The main purpose of the Y!LDA framework is to allow you to infer the set of constituents that can be used to represent your documents as mixtures of the inferred constituents. This is also called learning a model for you corpus. This takes a significant amount of time.
Once a model has been learnt, you can also use it to find out what topics a new document is made up by using LDA in test mode. In this mode, you provide the learnt model as a parameter and use that model to infer the topic mixture for new documents. This is very fast compared to learning the model. This can be done in two ways:
Batch mode: If you have a bunch of new documents for which you want to infer the topic mixture you use this mode.
Streaming mode: If you have documents which are to be streamed through the binary generating the topic mixture instantly, then this mode is for you.
The main difference between the two modes is that, in batch mode, the model is loaded for every batch of documents whereas in streaming mode, the model is loaded once and you can keep streaming the documents. In batch mode, you wait till all the documents in the batch are assigned topic mixtures whereas in streaming mode the topic mixture is assigned on a per document basis. In streaming mode, only a part of the model is loaded depending on how much memory you allocate for storing the model. However, we ensure that the model for the most important words (words that occurr more frequently) are loaded before loading the model for lesser frequent words till the allocated is memory is used up. The model loading time can be significant if its big. Hence the case for a streaming mode for those of you who do not want to bear the cost of loading a big model every time you want to infer topic mixtures on new documents.
Each of these is described in detail with an illustration below in the next subsection.
The other dimension to consider is the size of the data. If your corpus has a couple of million documents and you are willing to wait for a couple of days then all you need to know is the single machine setup where all the data is on a single machine (usually multi-core) and you run LDA on that machine.

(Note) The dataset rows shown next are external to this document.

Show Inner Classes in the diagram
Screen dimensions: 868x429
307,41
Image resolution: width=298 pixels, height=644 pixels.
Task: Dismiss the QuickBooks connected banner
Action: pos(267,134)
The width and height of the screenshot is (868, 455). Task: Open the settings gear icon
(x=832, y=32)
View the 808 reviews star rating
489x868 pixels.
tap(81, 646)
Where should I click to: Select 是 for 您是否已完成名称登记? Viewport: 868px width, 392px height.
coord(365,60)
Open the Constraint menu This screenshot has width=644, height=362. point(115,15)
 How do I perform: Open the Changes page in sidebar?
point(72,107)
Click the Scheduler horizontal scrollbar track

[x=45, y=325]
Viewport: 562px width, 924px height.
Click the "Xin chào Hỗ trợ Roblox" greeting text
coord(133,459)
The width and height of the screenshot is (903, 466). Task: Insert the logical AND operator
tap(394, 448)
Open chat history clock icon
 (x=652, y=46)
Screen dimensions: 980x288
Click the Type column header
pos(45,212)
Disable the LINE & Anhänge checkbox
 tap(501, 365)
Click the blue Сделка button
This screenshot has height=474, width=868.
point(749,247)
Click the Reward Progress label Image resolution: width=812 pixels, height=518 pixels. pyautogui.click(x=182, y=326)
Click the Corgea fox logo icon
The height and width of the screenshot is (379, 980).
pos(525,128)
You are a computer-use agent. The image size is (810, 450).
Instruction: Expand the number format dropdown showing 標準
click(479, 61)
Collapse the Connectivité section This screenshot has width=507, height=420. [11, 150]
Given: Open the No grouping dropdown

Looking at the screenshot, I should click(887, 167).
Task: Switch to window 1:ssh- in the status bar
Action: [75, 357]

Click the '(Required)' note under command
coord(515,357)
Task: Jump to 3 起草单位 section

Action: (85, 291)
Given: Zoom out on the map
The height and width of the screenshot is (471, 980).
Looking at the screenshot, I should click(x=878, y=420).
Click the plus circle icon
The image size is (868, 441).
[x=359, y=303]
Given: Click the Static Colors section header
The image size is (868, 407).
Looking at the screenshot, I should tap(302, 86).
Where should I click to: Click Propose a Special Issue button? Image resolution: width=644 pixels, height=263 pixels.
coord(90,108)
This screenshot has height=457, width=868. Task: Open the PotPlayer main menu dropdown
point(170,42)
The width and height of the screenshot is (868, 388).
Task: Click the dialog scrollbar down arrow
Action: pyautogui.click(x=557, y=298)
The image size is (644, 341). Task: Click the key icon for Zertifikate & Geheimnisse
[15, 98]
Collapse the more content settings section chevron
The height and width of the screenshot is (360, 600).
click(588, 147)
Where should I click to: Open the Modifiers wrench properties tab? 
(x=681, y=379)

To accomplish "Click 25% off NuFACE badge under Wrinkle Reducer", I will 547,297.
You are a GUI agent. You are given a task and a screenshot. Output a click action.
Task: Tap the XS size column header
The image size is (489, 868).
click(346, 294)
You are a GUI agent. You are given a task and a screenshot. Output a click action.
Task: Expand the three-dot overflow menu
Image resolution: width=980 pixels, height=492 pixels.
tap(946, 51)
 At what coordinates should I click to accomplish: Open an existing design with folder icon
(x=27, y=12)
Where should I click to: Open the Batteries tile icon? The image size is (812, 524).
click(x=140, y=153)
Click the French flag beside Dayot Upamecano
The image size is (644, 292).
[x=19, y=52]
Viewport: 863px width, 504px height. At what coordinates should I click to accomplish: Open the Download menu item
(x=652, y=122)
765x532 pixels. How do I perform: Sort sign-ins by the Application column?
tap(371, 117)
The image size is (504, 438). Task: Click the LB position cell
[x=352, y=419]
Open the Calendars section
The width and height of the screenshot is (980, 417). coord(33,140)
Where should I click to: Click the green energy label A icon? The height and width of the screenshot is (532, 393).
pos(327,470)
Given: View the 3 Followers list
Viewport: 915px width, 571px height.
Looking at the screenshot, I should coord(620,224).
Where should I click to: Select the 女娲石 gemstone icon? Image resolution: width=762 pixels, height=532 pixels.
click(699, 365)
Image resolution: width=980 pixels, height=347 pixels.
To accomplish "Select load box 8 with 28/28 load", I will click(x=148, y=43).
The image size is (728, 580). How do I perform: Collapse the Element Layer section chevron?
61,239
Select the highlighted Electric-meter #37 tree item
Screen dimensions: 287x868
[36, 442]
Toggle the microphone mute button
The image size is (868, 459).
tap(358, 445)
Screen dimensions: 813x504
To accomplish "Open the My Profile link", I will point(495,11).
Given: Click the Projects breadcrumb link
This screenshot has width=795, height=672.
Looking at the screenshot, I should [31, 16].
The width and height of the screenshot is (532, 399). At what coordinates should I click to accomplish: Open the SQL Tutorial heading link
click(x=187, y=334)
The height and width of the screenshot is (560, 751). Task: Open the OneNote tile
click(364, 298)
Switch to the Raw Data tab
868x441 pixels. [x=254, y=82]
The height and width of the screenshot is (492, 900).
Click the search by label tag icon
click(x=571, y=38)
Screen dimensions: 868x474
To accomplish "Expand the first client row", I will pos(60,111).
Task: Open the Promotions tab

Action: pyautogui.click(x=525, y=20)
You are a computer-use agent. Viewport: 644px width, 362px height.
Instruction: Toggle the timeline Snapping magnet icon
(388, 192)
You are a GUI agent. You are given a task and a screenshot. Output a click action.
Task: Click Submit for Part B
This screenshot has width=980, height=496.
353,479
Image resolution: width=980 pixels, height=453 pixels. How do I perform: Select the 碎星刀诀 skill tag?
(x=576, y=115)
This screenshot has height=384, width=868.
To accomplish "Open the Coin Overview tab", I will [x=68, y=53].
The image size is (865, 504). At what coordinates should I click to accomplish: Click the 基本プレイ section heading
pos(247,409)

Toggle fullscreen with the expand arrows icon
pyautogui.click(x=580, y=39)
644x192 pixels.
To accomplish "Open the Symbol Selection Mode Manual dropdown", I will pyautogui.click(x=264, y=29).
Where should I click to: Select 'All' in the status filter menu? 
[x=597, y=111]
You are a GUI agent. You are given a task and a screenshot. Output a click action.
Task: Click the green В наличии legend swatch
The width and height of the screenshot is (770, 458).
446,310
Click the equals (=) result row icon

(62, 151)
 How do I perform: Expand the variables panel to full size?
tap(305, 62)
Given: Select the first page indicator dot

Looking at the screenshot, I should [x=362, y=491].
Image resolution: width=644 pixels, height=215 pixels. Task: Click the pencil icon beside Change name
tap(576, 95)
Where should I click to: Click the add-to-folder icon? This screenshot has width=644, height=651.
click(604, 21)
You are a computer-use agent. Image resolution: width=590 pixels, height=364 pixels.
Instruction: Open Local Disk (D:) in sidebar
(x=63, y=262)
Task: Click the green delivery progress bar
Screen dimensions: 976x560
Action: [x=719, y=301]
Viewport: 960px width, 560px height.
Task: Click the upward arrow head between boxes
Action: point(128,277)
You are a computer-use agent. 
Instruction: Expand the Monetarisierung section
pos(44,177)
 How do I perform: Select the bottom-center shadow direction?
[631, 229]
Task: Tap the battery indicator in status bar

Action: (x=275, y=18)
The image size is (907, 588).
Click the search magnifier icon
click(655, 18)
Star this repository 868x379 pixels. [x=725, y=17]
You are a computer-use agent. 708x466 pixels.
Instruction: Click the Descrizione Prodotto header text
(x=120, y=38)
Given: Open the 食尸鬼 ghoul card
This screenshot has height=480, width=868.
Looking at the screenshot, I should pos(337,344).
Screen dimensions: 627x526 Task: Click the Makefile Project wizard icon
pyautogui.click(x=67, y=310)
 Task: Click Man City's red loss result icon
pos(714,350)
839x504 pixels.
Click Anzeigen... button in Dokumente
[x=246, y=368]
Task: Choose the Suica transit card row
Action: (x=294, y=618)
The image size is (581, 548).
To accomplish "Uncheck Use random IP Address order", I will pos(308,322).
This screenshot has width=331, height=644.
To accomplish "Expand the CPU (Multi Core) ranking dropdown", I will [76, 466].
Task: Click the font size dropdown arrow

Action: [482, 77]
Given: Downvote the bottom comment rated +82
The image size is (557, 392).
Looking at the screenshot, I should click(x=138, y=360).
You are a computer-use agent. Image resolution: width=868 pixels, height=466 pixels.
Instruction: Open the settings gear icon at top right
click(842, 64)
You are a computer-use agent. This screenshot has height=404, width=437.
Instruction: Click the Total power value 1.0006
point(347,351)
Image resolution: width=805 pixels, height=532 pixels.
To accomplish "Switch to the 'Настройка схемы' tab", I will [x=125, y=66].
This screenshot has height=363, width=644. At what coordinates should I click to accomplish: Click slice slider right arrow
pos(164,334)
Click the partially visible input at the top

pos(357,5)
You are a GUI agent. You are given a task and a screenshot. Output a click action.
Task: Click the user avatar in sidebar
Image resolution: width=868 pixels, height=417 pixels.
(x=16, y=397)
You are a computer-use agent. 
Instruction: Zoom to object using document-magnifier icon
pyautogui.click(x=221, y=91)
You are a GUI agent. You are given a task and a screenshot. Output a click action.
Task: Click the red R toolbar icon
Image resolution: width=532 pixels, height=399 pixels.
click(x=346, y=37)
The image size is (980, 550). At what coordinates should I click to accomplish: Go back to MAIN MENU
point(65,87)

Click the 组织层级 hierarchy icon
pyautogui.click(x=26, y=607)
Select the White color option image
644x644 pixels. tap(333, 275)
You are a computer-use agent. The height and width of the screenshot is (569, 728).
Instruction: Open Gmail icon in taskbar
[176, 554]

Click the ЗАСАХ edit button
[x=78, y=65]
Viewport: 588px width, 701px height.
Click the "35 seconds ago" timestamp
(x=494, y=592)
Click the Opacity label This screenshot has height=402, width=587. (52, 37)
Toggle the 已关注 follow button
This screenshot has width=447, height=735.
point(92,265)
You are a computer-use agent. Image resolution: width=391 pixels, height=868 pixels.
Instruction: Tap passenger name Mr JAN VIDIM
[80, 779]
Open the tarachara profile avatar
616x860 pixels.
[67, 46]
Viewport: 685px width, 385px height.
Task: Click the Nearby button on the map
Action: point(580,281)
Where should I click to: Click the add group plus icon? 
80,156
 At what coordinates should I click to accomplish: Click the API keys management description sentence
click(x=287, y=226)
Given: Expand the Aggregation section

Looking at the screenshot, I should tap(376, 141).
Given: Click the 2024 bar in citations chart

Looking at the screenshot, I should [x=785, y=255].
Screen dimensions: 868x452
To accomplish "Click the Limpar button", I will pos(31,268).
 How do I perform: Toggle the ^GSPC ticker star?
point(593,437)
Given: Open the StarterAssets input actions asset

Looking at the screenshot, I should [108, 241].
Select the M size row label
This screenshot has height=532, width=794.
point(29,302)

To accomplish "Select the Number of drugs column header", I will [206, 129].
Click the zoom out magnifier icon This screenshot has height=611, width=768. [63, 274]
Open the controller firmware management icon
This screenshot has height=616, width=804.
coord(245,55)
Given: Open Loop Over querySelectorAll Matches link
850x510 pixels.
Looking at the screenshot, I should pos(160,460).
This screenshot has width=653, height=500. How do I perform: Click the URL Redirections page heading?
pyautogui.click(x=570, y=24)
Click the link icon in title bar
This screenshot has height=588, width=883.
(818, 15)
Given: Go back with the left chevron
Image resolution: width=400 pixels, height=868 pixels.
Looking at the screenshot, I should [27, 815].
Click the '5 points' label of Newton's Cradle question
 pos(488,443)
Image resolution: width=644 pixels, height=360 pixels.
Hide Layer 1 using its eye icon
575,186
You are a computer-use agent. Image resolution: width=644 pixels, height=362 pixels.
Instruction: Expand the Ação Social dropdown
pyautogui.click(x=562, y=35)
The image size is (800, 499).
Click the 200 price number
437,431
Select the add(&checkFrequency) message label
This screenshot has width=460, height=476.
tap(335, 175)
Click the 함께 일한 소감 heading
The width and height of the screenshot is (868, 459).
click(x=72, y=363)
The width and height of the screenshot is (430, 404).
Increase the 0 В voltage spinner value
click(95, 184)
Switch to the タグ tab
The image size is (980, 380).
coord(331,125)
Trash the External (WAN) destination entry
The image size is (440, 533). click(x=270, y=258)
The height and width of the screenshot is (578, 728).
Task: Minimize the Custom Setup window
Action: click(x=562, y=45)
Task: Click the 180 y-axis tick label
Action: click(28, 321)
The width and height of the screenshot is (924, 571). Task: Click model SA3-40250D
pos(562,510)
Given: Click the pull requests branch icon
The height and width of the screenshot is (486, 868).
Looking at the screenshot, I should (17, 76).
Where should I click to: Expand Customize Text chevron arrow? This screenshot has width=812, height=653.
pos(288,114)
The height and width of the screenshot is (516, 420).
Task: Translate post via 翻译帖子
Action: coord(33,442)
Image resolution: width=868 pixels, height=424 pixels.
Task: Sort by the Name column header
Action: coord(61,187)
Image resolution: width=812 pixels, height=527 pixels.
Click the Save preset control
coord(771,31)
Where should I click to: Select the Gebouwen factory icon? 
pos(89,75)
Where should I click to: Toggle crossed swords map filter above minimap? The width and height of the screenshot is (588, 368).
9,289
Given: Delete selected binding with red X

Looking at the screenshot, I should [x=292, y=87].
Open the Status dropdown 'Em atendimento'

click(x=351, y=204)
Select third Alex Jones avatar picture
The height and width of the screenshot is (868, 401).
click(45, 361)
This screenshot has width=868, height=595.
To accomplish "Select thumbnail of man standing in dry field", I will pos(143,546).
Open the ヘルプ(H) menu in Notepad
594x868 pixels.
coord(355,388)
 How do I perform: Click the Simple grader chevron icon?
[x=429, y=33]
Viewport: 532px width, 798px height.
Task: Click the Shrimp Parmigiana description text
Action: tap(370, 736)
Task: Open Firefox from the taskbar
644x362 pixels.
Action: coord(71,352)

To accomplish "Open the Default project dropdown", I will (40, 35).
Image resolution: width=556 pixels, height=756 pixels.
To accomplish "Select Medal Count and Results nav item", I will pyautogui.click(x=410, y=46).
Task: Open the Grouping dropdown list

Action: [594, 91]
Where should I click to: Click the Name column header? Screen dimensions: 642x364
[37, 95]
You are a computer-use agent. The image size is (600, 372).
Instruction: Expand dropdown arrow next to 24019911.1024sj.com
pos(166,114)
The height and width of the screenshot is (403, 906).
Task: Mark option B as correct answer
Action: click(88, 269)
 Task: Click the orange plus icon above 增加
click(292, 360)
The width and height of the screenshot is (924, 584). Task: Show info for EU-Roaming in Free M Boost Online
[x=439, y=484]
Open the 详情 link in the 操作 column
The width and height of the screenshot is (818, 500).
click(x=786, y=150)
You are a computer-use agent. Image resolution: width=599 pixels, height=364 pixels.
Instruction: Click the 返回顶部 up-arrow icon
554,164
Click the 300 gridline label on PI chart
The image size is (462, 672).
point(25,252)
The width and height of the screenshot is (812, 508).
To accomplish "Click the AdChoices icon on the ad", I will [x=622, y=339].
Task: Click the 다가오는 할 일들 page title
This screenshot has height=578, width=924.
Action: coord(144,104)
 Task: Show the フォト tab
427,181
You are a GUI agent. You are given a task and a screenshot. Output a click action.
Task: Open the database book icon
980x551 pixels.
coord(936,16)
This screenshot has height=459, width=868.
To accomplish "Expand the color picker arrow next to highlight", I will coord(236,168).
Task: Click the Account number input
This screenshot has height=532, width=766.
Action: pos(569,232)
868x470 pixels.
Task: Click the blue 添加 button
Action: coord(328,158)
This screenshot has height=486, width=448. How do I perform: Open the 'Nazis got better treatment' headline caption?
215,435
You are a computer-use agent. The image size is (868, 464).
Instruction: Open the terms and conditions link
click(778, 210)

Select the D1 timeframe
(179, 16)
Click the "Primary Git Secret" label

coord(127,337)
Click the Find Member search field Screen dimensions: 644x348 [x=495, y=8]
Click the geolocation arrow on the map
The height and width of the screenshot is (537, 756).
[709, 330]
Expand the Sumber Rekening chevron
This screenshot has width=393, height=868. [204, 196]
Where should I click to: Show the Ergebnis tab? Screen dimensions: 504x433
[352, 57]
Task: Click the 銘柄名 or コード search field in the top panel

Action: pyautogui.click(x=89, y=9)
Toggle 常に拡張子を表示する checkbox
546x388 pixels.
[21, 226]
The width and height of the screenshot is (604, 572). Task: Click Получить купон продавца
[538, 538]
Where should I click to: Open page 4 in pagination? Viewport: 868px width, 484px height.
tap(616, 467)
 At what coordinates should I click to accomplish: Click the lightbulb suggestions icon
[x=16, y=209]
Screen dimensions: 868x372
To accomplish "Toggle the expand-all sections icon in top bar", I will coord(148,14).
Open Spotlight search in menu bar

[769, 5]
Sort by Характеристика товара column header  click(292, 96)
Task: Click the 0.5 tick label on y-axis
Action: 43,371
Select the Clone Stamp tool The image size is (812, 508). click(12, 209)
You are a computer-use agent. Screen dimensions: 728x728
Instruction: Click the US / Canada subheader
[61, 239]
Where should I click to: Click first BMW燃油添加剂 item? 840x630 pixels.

If your corpus is larger than that, you have no choice but to resort to the multi-machine setup. Here you split your data amongst multiple machines (possibly each machine being a multi-core one) and run LDA on all those machines. The Y!LDA framework currently provides a hadoop based distributed LDA mechanism that uses a custom implemented distributed hash table. The framework provides hadoop-streaming scripts that do the entire thing (splitting, training, testing) in a distributed fashion on the hadoop cluster backed by the HDFS as the distributed file system where your data is stored. If you do not have a hadoop cluster at your disposal, we currently do not provide any scripts to run things automatically. You will have to distribute the data manually, copy the binary version, if its a homogenous setup, else install and run the framework on all the nodes containing data and finally execute binaries to merge the distributed parts of the model. We will only detail the steps to achieve them. Perhaps, one can contribute some scripts back so that this can be done automatically!